* Directions for this task *
Go through the entries and copy every line that has the string "height" in it.

* Dataset entries *
»»

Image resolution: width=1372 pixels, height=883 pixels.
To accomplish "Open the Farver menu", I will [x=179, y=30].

««
»»

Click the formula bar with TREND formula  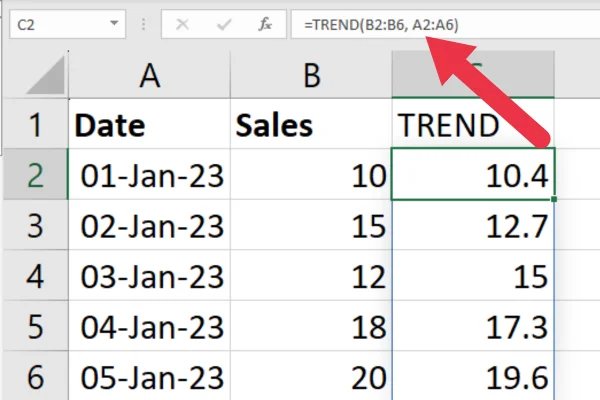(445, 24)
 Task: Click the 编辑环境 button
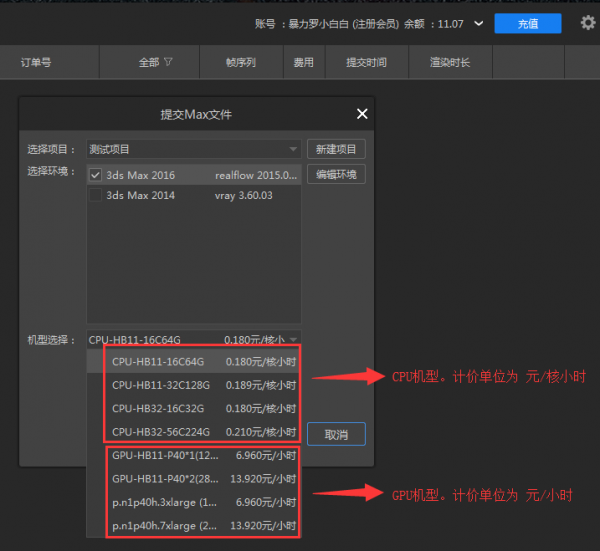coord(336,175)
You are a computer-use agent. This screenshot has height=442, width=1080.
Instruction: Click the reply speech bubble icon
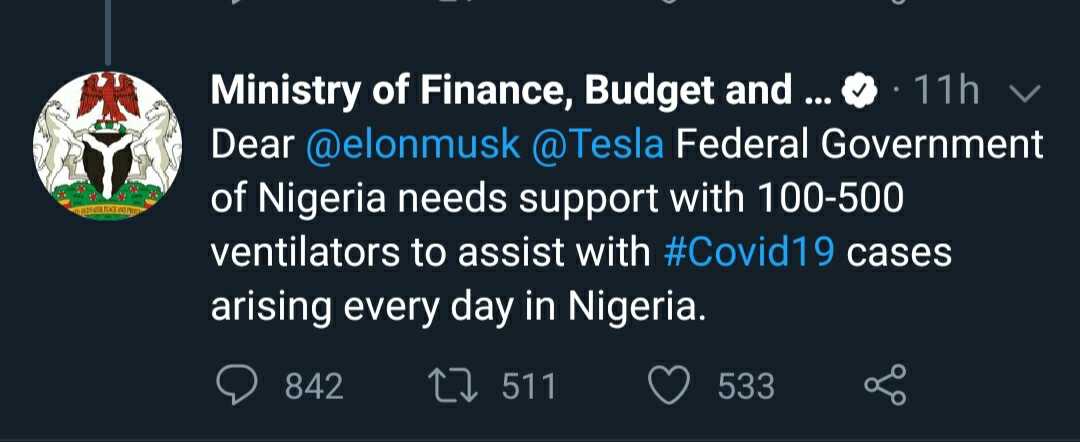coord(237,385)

««

* Written response *
Image resolution: width=1372 pixels, height=883 pixels.
You are a computer-use agent. This screenshot has height=442, width=1080.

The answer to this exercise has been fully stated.